Desde los vaivenes de programación del torneo Argentino (a veces se juega antes de la temporada, otras, al final y algunas en el medio, pero nunca con criterio de prioridad) hasta la creación del Nacional de Clubes (el gran torneo que debía ser, nunca fue y jamás será) el rugby parece un deporte en el cual se habla y se discute mucho más de lo que se piensa y define.
La URBA (Unión de Rugby de Buenos Aires) está lejos de ser una excepción. Es más, por la relación entre poderío económico, cantidad de clubes y jugadores y peso mediático, el caso de su torneo anual es tristemente emblemático.
Se trata de un torneo que, considerando sólo la última década y media, tuvo desde 16 hasta 32 equipos, alguna vez se jugó en una sola etapa de dos ruedas de todos contra todos, otras con un formato de tres etapas (por ejemplo, la que acaba de concluir), con descensos, sin descensos y hasta con diseños que lograron lo que nadie permitiría en una estructura con instinto de supervivencia: que pase un torneo entero sin que jueguen CASI-SIC, una mezcla de Central y Newell’s por cómo la pasión divide a una ciudad, y River-Boca por tratarse del choque entre los dos clubes más importantes y ganadores de su historia.
Sin embargo, el de 2006 quedará como el campeonato más entretenido en muchísimo tiempo. Si el misterio y la emoción obedecen a que todo se emparejó para abajo, es una discusión que salpica a casi todos los deportes colectivos. Ni siquiera destacaría virtudes técnicas o estratégicas de los equipos: ricos en espíritu, son cada vez más pobres en recursos para evitar que Europa les quite sus joyas. Pese a todo, el torneo fue cautivante.
Curiosamente, y pese a que una de sus virtudes pasaron por los cambios constantes de liderazgo, excepción hecha de CUBA (una especie de Racing del rugby que lleva 35 años sin títulos), a la hora de las definiciones, volvieron a estar los de siempre. Y luego de un memorable partido eliminatorio ante el SIC y de un señor triunfo en la final ante Alumni, el Hindú Club rompió el maleficio de varios torneos en los que fue el mejor de punta a punta para caerse en el último paso.
A la par de la mística y la convicción granítica del SIC, de la historia otra vez vigente del CASI o de esa condición de eterno candidato de Alumni, la gente de Don Torcuato levanta con justificado orgullo la bandera de un proyecto que se hizo campeón hace más de una década y se mantiene inalterable en el tiempo como sólo parece posible en este deporte.
Probablemente, este no sea el mejor año para hablar de las bondades de todo terreno de Hindú: más inestable que de costumbre, esta temporada perdió más encuentros que en temporadas en las que no se consagró.

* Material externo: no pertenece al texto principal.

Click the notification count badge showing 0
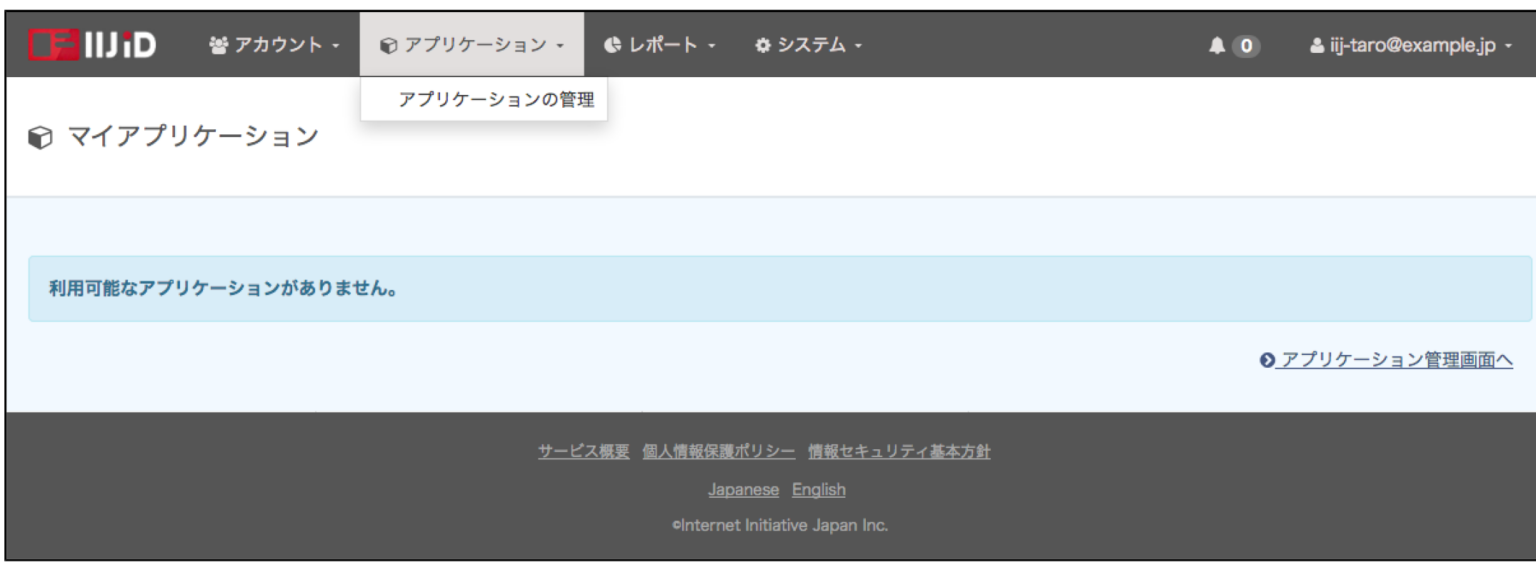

Sin embargo, este flamante campeón sigue siendo el equipo más completo del rugby local. Si el rugby contemporáneo exige forwards capaces de pasar la pelota como un tres cuartos y no por eso dejar de garantizar una buena obtención, Hindú aprueba el examen. Pero donde los del Pato Noriega dejan la huella distintiva es en la fe peregrina que le tienen a lo que pueden hacer moviendo la pelota con las manos. A veces, como contra el SIC, es una herramienta que revierte y define un clásico. Otras, como ayer, hay menos chance de hacerlo por la concentración defensiva del rival, por menor calidad en la obtención o hasta por la presión extra que motiva la ocasión; su mérito fue que no necesitó dramáticamente de su carta comodín para quedarse con el gran pozo.
Como fuere, en tiempos en los que nos quieren hacer creer que la única forma de triunfar es adaptando equipos y jugadores a los sistemas, Hindú volvió a demostrar que “con la nuestra” (en este caso, “la de ellos”) se puede ser un gran campeón.